Florida noted that while this evolution will be difficult, it won’t be nearly as damaging as the one experienced by many of the same urban areas decades ago.

“The greatest challenge that ever hit our cities in our time was deindustrialization,” he said. “That was an existential crisis. Our cities, which were once filled with factories, all of those factories were boarded up within a very short period of time. They moved out, leaving massive holes, massive unemployment, massive fiscal shortfalls. Cities went bankrupt. No one thought cities could bounce back, but they did.”

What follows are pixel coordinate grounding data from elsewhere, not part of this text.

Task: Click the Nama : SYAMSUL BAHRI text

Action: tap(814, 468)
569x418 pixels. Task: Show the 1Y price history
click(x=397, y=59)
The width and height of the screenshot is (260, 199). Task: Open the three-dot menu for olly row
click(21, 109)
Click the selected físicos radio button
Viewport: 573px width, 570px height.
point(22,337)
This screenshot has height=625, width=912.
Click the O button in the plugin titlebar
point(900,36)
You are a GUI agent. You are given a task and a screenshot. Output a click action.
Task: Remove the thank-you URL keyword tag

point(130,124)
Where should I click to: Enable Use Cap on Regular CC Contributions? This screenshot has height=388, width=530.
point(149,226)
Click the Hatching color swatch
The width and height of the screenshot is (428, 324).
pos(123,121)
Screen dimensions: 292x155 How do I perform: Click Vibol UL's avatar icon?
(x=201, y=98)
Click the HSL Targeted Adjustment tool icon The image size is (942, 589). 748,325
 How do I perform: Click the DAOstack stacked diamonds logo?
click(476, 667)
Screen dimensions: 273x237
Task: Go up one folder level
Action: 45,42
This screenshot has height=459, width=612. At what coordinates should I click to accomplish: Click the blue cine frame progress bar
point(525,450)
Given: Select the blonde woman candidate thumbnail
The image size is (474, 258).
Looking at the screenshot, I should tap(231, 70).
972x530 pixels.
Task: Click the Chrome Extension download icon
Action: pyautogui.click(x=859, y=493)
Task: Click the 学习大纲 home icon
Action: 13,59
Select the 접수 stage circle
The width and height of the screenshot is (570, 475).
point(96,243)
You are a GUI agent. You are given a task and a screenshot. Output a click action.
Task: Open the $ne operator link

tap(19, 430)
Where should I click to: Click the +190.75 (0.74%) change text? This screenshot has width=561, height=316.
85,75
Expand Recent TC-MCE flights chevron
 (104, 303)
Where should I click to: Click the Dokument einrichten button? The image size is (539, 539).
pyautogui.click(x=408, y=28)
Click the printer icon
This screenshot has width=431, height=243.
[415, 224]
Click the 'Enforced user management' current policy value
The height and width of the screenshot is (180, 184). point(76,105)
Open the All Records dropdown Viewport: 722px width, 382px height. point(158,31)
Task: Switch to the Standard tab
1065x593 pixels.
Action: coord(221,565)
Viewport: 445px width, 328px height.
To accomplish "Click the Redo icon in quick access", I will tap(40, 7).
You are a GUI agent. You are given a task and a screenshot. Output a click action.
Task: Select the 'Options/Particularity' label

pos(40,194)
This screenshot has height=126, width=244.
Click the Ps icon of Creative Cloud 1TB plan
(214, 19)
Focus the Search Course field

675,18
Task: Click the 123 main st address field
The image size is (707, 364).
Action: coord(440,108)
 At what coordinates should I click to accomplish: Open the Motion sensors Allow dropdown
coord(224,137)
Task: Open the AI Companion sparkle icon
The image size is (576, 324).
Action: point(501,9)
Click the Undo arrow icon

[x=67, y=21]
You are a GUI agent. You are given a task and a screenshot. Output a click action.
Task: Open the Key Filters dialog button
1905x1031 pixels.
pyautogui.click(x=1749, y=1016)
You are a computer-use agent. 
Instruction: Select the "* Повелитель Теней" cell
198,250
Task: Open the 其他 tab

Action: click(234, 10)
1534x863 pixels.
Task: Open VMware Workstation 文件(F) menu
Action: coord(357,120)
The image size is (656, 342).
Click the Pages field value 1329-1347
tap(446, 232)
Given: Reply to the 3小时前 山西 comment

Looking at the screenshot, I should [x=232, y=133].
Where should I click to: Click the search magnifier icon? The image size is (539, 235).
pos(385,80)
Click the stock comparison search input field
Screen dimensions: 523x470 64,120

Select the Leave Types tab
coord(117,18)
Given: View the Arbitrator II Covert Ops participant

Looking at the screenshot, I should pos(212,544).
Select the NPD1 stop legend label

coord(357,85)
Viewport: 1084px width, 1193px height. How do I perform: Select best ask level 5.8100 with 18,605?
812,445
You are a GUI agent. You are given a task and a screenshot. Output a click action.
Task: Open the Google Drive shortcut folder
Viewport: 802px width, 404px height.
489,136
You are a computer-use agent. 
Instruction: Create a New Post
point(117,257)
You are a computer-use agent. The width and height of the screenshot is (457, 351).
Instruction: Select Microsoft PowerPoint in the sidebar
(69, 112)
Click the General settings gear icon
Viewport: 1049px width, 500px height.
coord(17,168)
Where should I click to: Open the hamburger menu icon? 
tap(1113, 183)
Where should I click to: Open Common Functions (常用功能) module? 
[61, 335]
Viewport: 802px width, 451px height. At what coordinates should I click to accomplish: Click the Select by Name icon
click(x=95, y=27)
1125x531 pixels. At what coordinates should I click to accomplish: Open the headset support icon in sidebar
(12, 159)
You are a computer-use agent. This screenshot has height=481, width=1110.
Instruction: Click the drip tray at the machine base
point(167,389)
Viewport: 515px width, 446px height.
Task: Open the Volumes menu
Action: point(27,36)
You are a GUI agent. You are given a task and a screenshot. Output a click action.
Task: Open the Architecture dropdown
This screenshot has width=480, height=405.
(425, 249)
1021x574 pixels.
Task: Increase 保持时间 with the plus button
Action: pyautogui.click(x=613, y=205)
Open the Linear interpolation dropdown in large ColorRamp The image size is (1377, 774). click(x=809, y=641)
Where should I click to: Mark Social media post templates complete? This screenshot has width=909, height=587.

Much like in the past, the way forward through the current crisis will require significant investment and innovation. Florida believes that building more affordable housing will be crucial to the success of cities in the future, especially multifamily units that are suitable for families. This means overcoming the NIMBY (Not In My Backyard) attitude that often blocks affordable residential development.

Other Considerations

Florida says nearly every city today is facing challenges around safety and crime, both in reality and perception. While crime rates are nowhere near the levels seen from the early 1970s to the early 1990s, they have gone up, and there is a widespread sense that they are getting worse. Cities need to ensure that essential functions such as police and social services are funded.

Another challenge facing cities is the need to rethink transit systems. Many were built decades ago around a 9-to-5 model, which no longer applies in the aftermath of the pandemic. According to Florida, people now use transit for many functions, including leisure, and this means that the systems must be more flexible. Governments will have to make hard choices about how to maintain existing transit infrastructure, and he suggested that many municipalities should consider holding off on big investments for now.

Florida believes that the key to success for cities is to focus on innovation.

“The roaring 2020s are here, and people want to have fun,” he said.

This means cities need to be more creative in how they use space. Florida suggested that this innovation will come in the form of new construction methods, new mobility options and green technologies.

Finally, Florida said that the biggest key to success for cities is to focus on the people who live there. In addition to creating affordable housing and investing in education and training, it also means providing opportunities for everyone, regardless of their background or socioeconomic status. Florida believes that diversity, equity and inclusion (DEI) initiatives are not just ethical imperatives but also economic ones.

“You cannot afford to waste any person’s talent,” he says.

Trey Barrineau is the managing editor of publications for NAIOP.